Data:
■ ■ ■ ■ ■ ■ ■

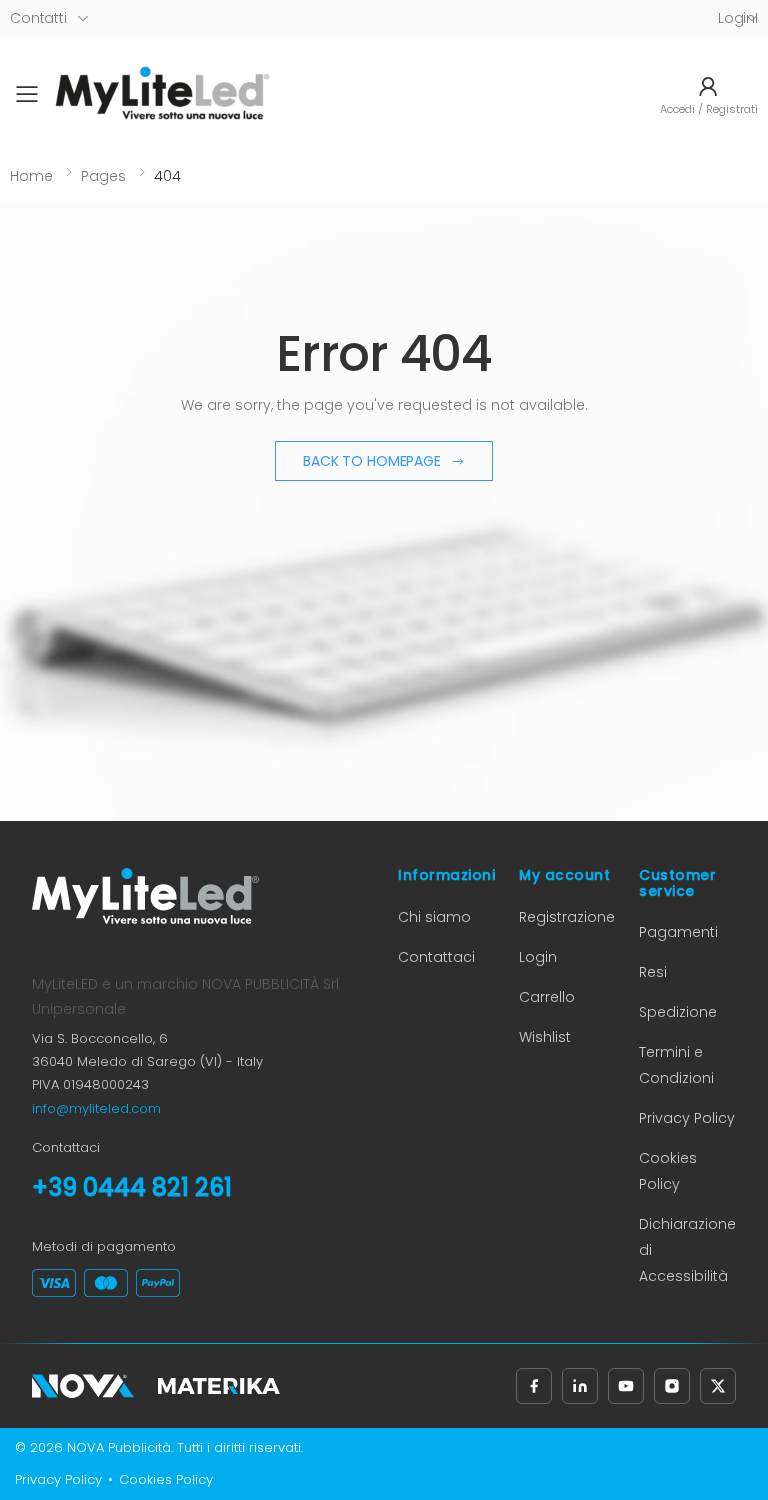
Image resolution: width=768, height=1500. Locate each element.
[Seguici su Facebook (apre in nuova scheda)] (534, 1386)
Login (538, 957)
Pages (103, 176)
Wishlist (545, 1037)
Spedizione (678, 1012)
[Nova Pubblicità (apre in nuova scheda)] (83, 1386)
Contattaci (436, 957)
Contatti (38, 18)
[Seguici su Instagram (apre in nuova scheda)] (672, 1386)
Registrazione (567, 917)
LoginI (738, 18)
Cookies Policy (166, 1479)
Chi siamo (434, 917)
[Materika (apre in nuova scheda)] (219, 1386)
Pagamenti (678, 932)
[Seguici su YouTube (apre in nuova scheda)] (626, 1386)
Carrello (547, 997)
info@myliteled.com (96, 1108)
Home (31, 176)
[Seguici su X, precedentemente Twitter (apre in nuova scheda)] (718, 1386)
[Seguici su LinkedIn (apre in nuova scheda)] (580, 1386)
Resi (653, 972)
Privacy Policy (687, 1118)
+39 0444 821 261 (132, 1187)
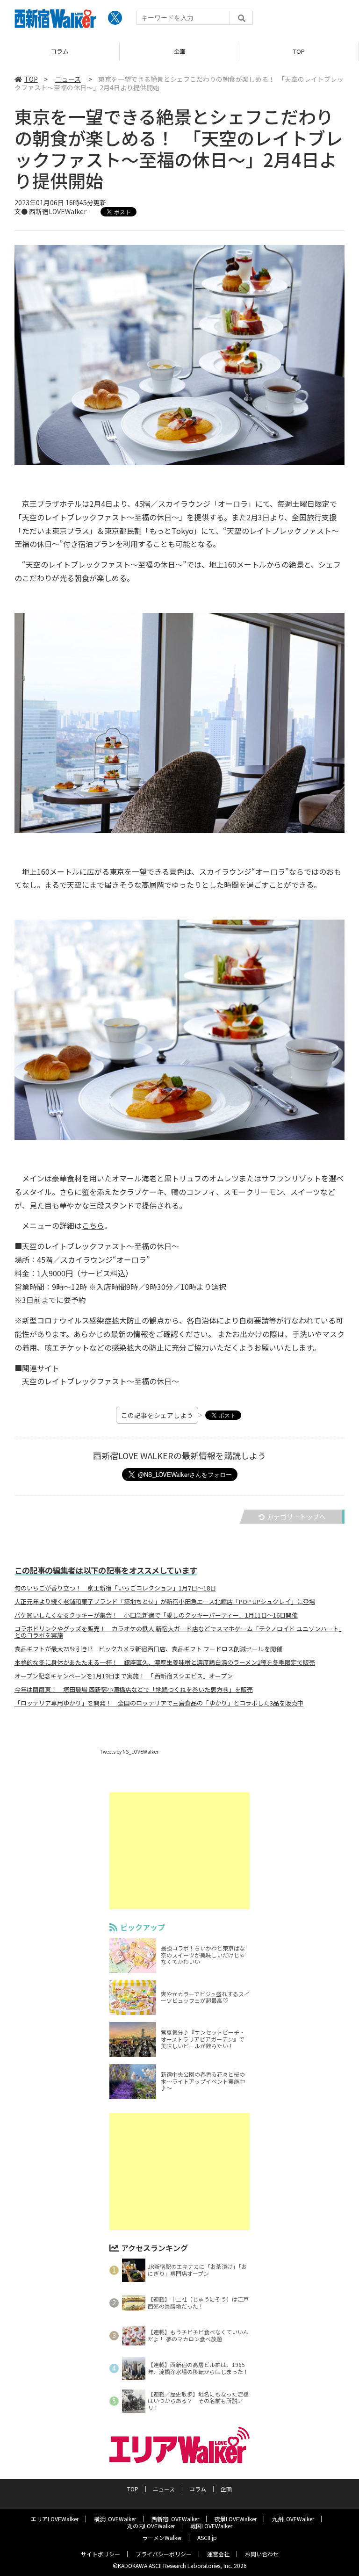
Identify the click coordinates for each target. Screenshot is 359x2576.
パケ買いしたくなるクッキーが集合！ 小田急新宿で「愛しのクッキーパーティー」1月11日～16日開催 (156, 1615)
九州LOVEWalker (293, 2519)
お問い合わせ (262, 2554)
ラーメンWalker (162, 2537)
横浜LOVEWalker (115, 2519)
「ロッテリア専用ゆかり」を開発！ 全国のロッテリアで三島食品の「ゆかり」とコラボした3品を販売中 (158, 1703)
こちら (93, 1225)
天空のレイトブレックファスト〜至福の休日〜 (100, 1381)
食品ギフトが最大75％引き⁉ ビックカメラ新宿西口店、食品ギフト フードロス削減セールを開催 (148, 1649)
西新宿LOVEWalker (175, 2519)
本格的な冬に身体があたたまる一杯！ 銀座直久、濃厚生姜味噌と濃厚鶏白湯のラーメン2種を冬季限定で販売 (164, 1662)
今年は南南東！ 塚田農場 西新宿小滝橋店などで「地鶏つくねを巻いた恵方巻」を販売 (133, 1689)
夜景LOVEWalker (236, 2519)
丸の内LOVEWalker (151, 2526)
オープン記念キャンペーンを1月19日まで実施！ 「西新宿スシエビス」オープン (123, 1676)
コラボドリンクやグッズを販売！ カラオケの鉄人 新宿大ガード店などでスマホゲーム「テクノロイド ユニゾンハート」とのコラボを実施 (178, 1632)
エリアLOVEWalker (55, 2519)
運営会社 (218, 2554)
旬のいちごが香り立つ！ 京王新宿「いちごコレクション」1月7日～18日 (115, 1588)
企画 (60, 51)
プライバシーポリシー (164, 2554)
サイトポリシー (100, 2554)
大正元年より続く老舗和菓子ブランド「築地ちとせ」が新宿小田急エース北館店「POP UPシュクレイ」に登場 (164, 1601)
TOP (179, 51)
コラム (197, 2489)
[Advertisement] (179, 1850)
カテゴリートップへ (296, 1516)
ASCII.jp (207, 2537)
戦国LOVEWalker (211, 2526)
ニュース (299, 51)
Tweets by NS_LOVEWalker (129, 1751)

■ ■ ■ ■ ■ ■ ■

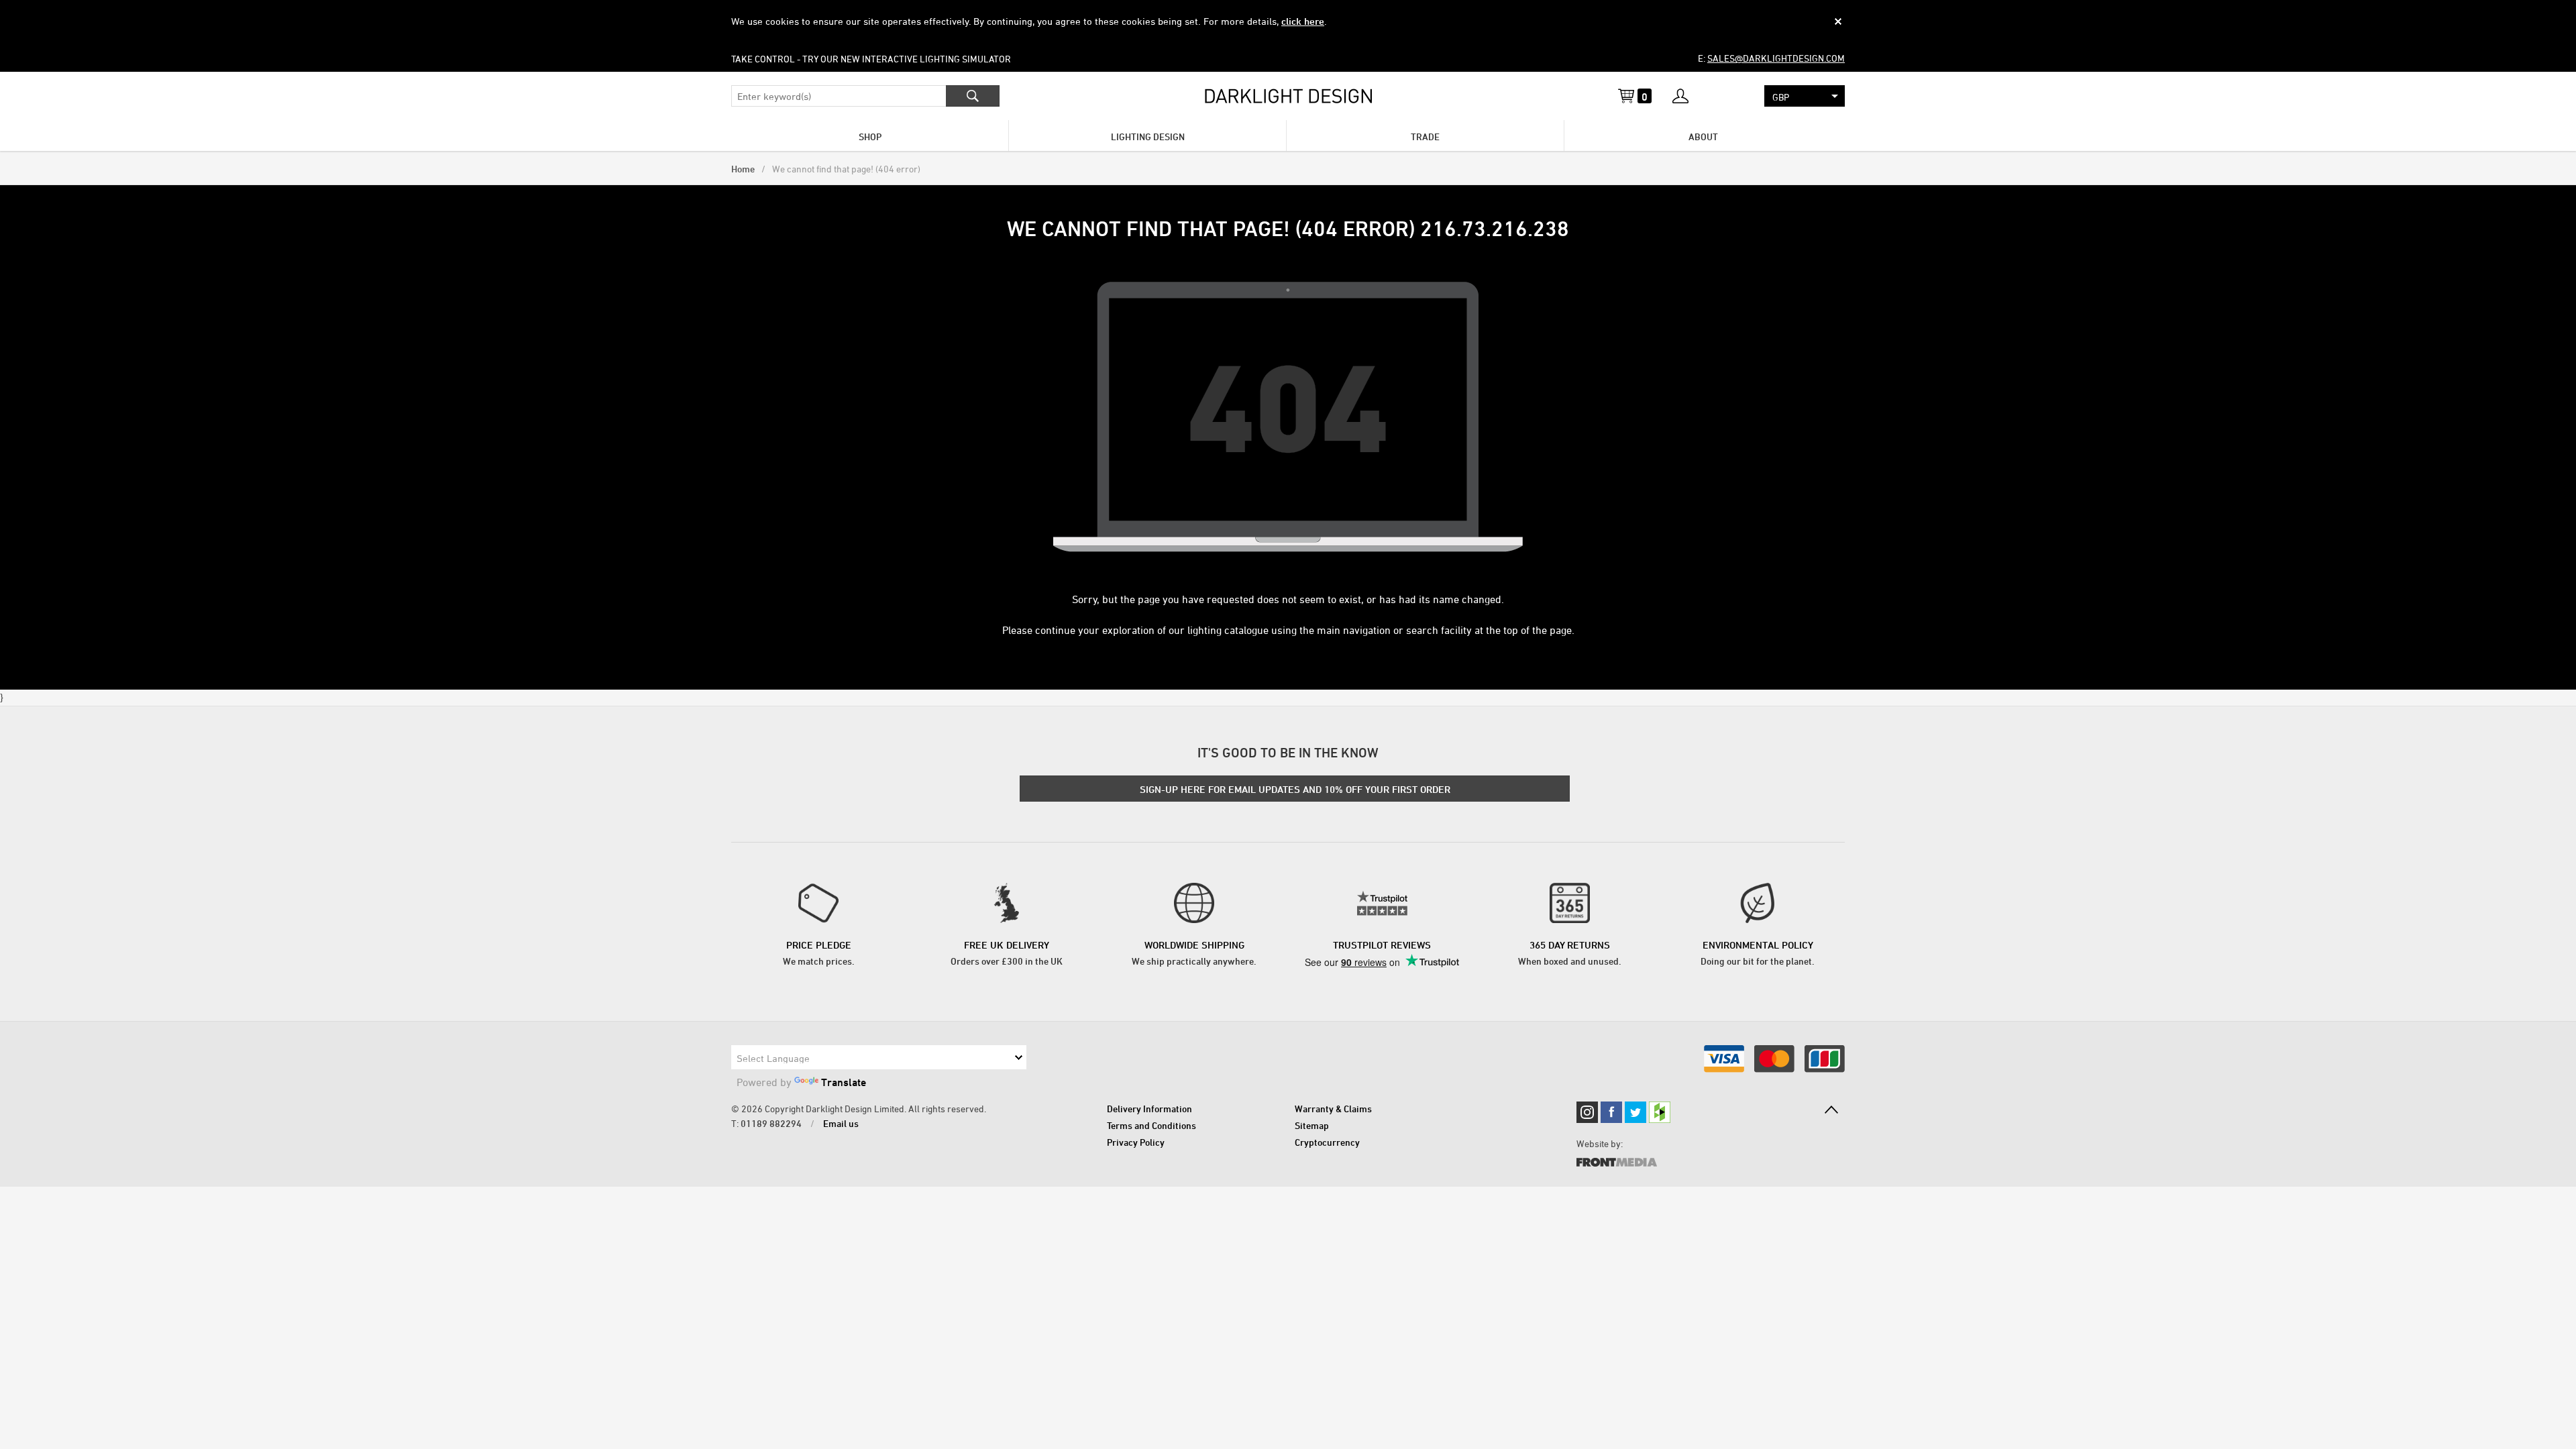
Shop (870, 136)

■ ■ ■ ■ ■ ■ ■

Task item: State how many lines in the listing contain the word "each", and write nothing besides that number.

Result for this task: 2